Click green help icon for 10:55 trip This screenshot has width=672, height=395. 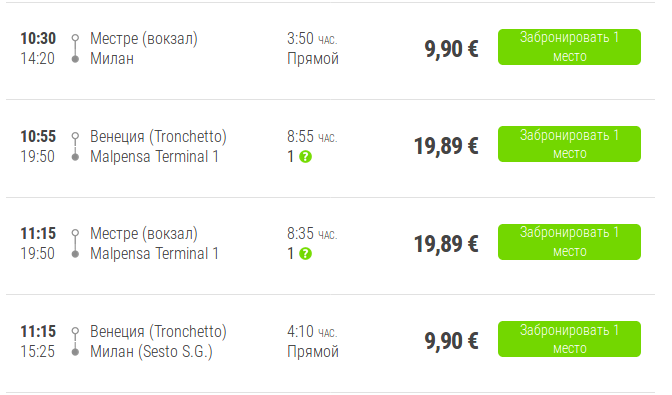click(305, 157)
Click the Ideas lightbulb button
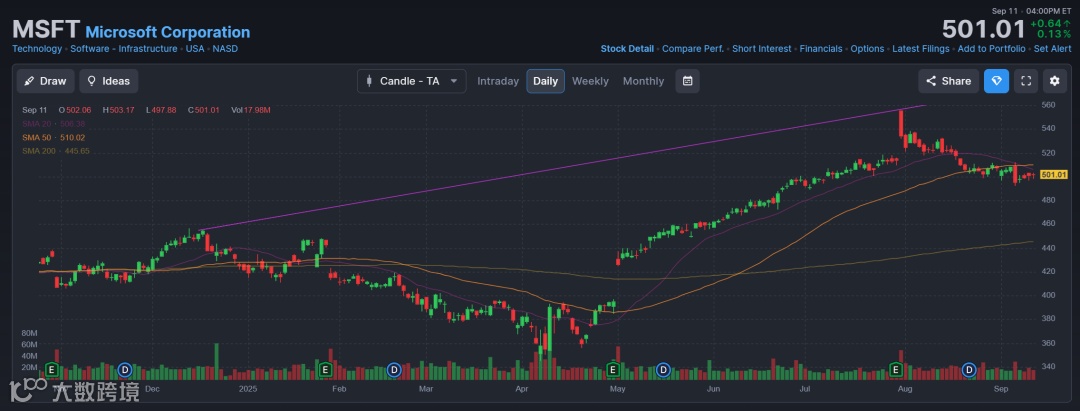 [x=109, y=81]
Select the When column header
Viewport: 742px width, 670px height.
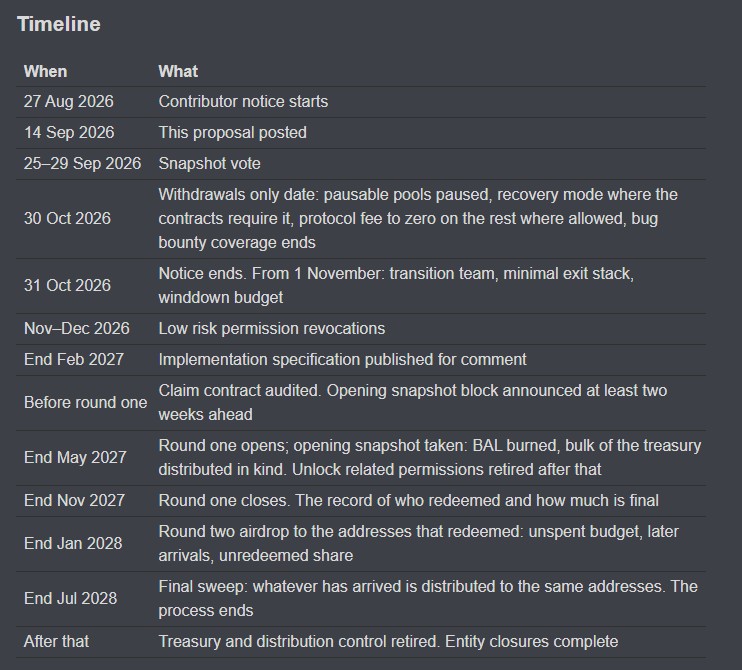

========================================================================

== Problem to solve ==
All lines from the one containing "Select the When column header" through the final line of the records are to be retyped exactly; no other lines and no pictures are to be included.

== Output for this exercise ==
Select the When column header
Viewport: 742px width, 670px height.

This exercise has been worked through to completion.